Beef stew always ranks as a popular hearty and satisfying recipe to welcome the shorter days.

One of the best recipes for beef stew I've enjoyed throughout the years is from actor Burt Reynolds, who was in Chicago last month for a media event.

Reynolds, who will turn 80 in February, walks a bit slower these days and keeps a cane close at hand. Earlier this month, he lost his first wife, actress Judy Carne, one of the stars of the silly 1960s TV variety show "Rowan & Martin's Laugh-In," who died at age 76.

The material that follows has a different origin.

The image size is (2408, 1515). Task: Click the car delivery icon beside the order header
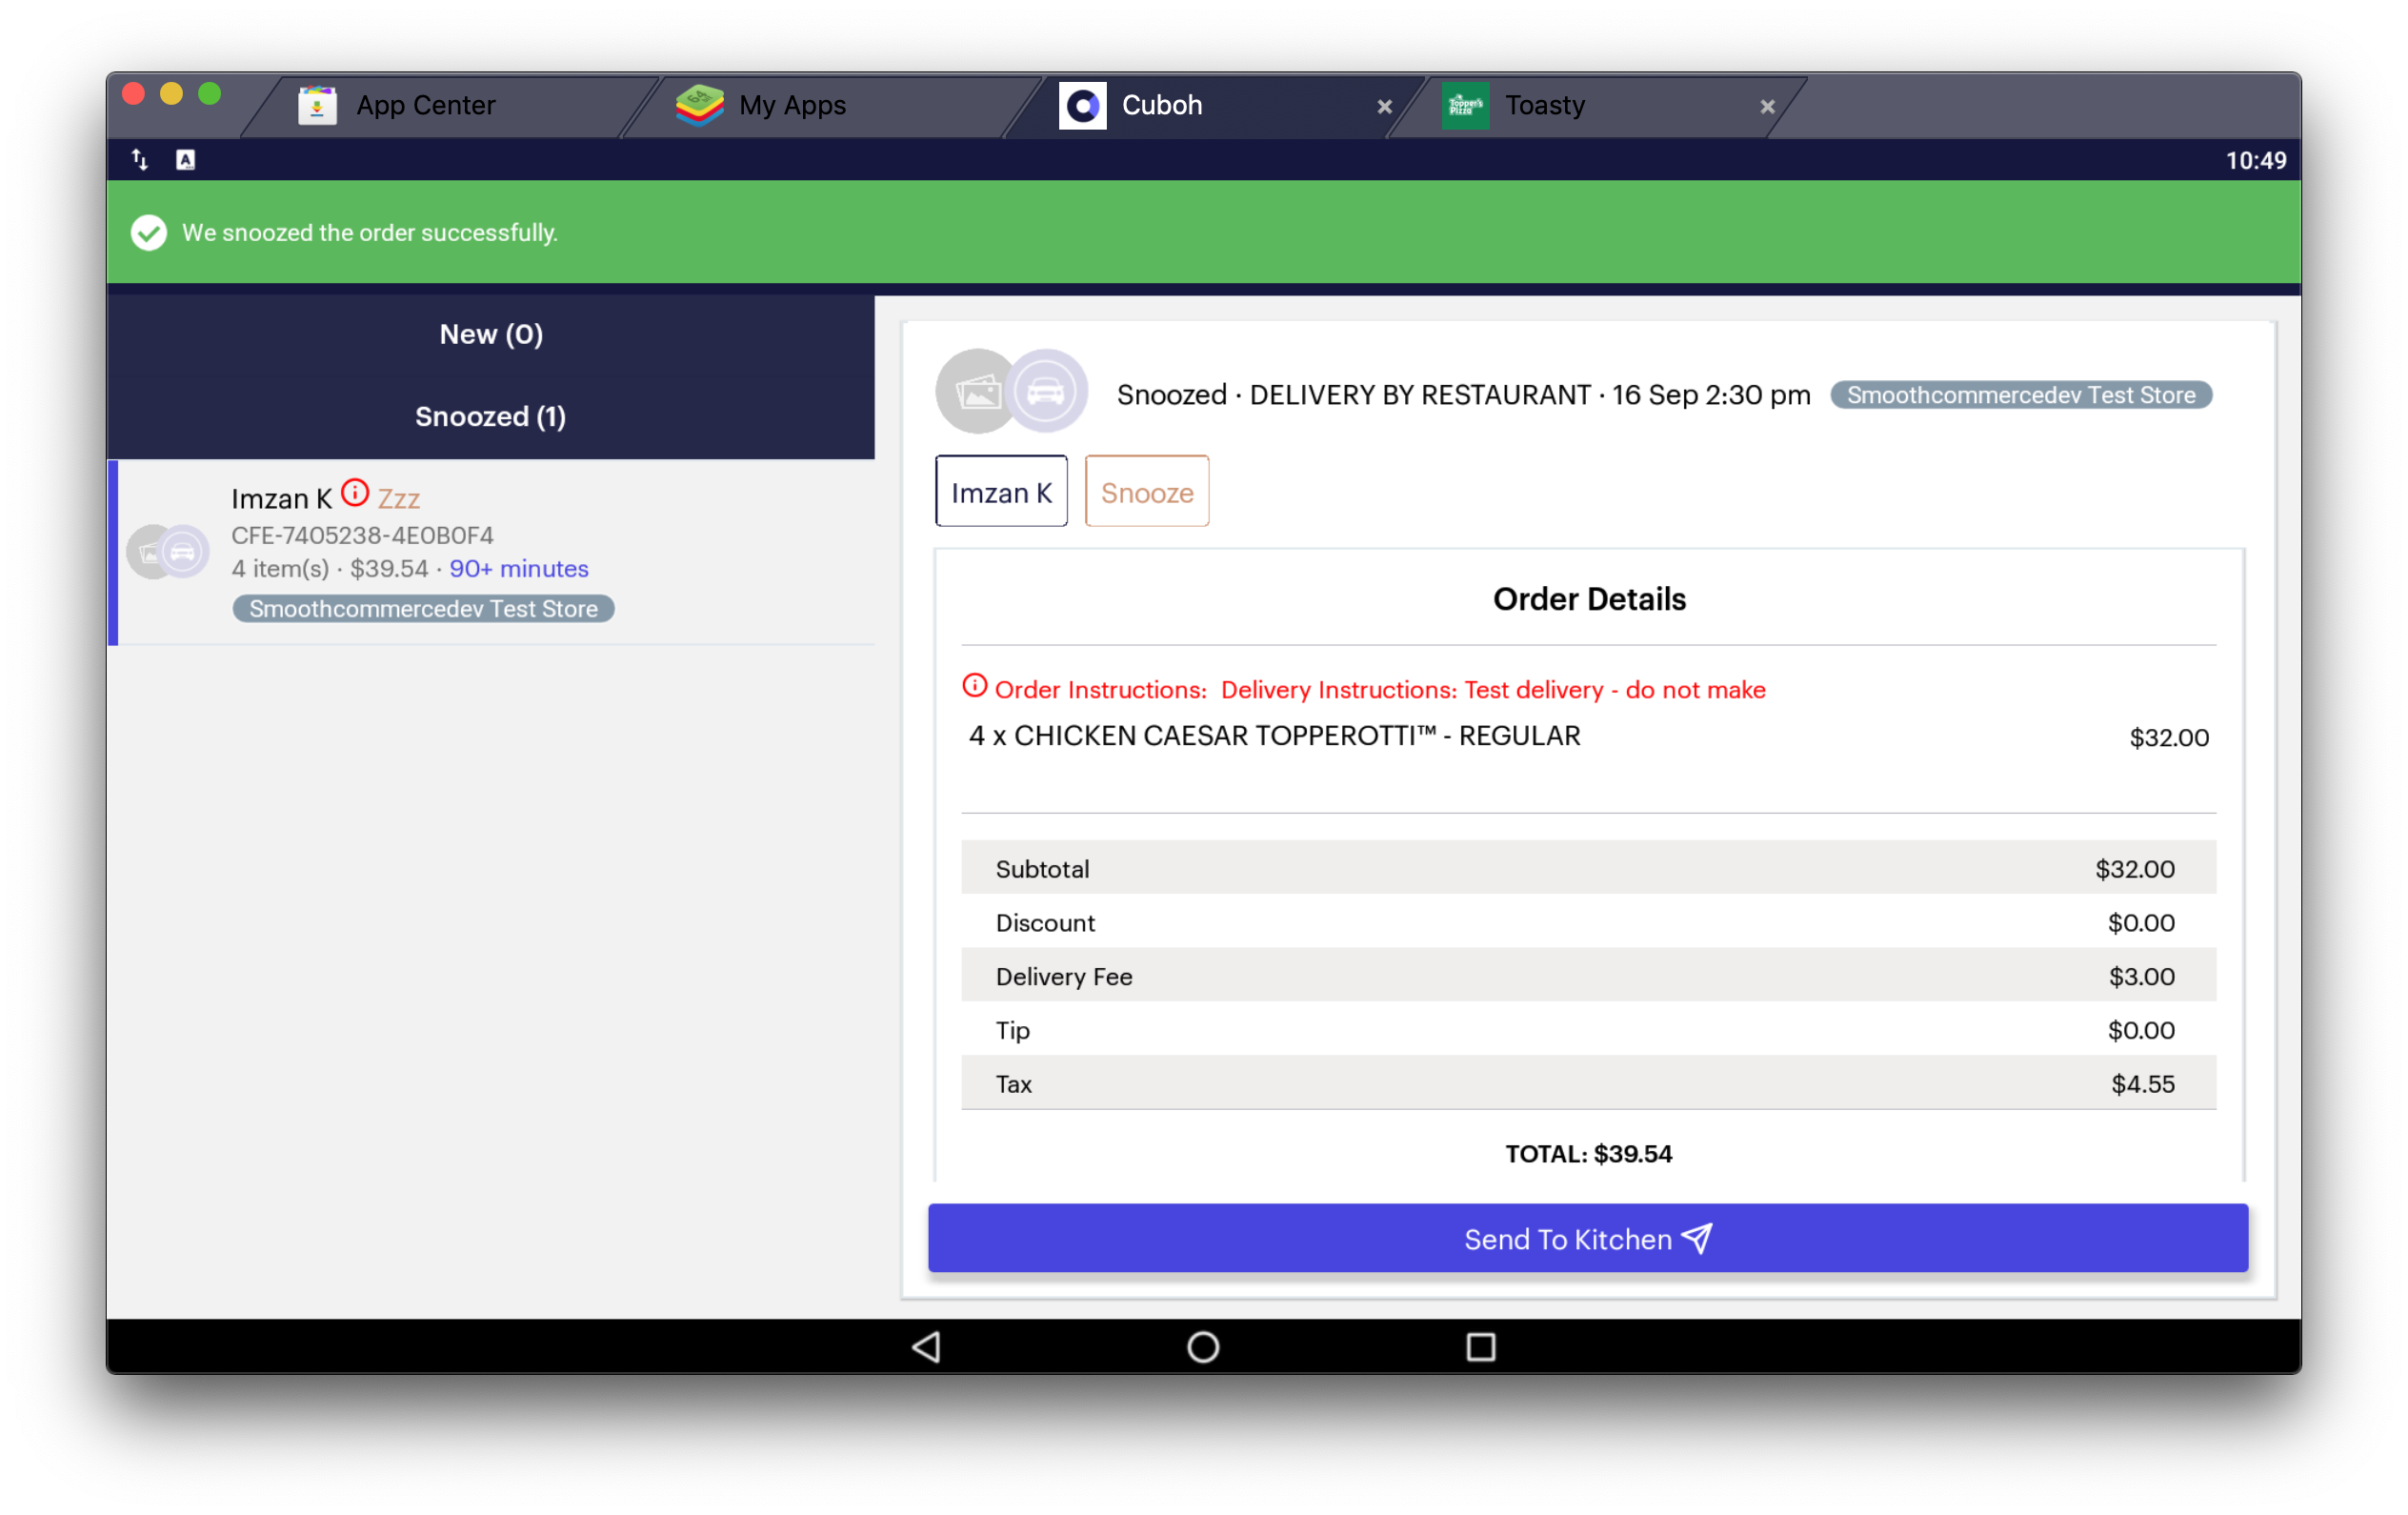click(x=1046, y=392)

Despite his own health and financial woes, Reynolds still symbolizes the Hollywood one-time image of the leading man who dominated so many leading man film roles. One of his favorite roles includes playing the professional football quarterback in the 1974 film "The Longest Yard" directed by Robert Aldrich.

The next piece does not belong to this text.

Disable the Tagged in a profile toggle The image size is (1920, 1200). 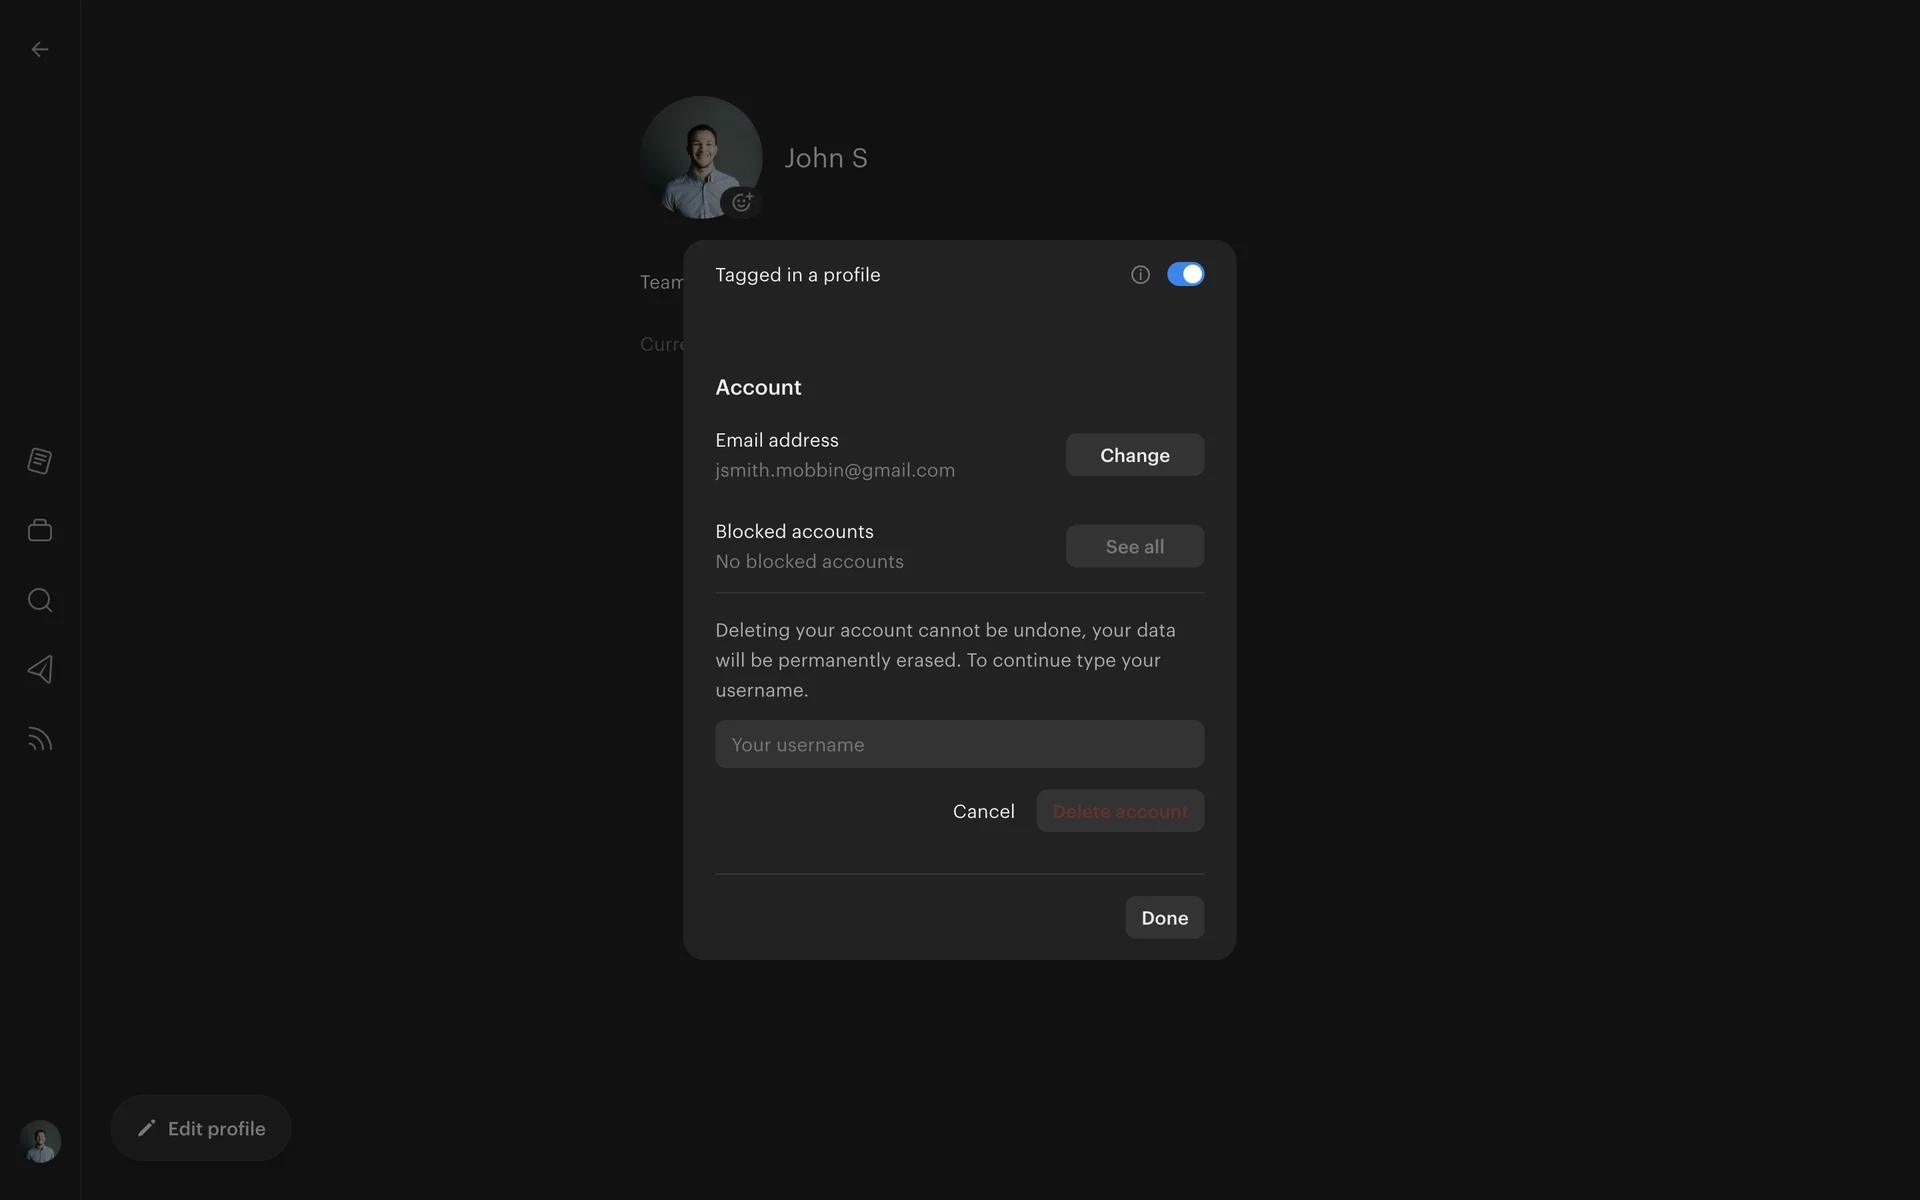[x=1185, y=275]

Since I taught college classes for 10 years a the Michigan City State Prison and also Westville Correctional Center, inmates loved to mention this movie about inmates at a prison who play a football game against their guards, who now days, we refer to as "correctional officers." 

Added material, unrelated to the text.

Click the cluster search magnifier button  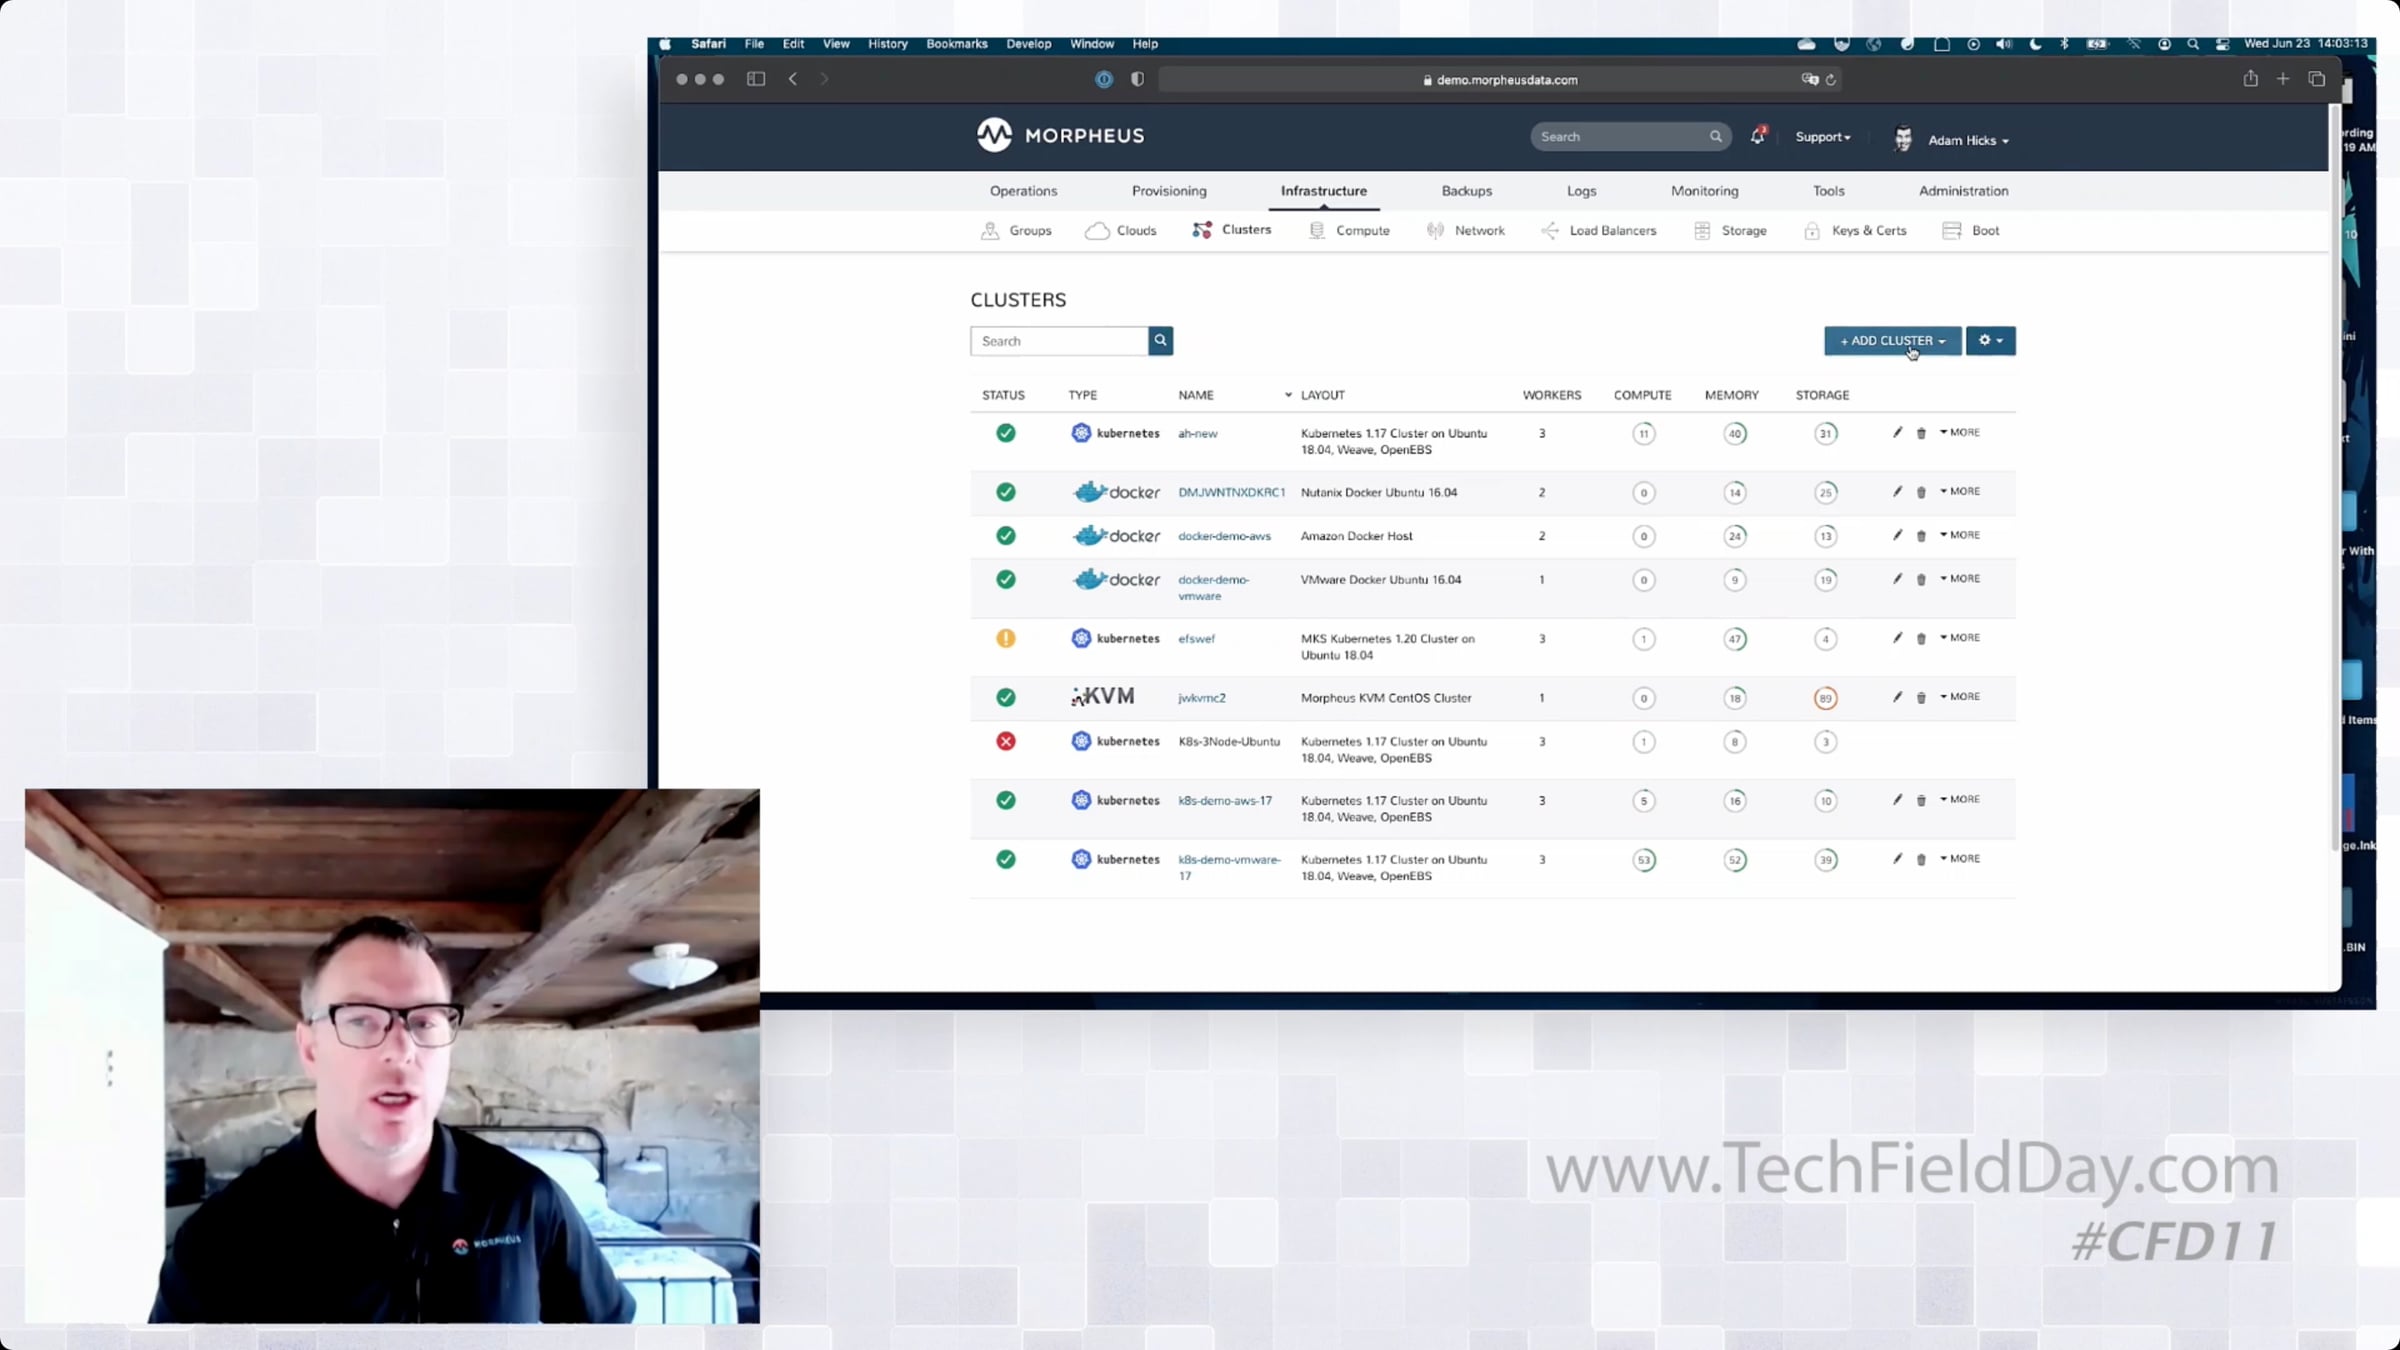(1160, 341)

I can guarantee Burt's recipe for his beef stew is far better than any of the prison meals his character despised so much in "The Longest Yard." We have a bumper crop of carrots this year at our farm, which are also a key ingredient for color and flavor for this recipe, which I got in 1994 when I interviewed Burt for the first time.

Burt Reynolds' Beef Stew

3 slices bacon, diced

1/4 cup all-purpose flour

1/4 teaspoon black pepper

2 pounds lean chuck, cut into chunks

1 large onion, chopped

2 cloves garlic, minced

1 (28 ounce) can tomato sauce

1 cup beef broth

1 cup dry red wine

1 bay leaf

Pinch of thyme

4 carrots, coarsely chopped

2 ribs of celery, coarsely chopped

4 large potatoes, peeled and quartered

10 to 12 mushrooms, sliced

DIRECTIONS: Fry bacon in a large pot or Dutch oven until lightly browned. Combine flour and black pepper. Thoroughly coat beef with seasoned flour. Brown beef in bacon with drippings, turning often. Add onion and garlic to beef. Cook until lightly browned. Add tomato sauce, broth, wine, bay leaf and thyme to beef mixture. Simmer, covered, for about 1 1/2 hours. Add carrots, celery, potatoes and mushrooms to stew. Simmer covered, for about 30 minutes or longer until vegetables are tender. Makes 6 servings.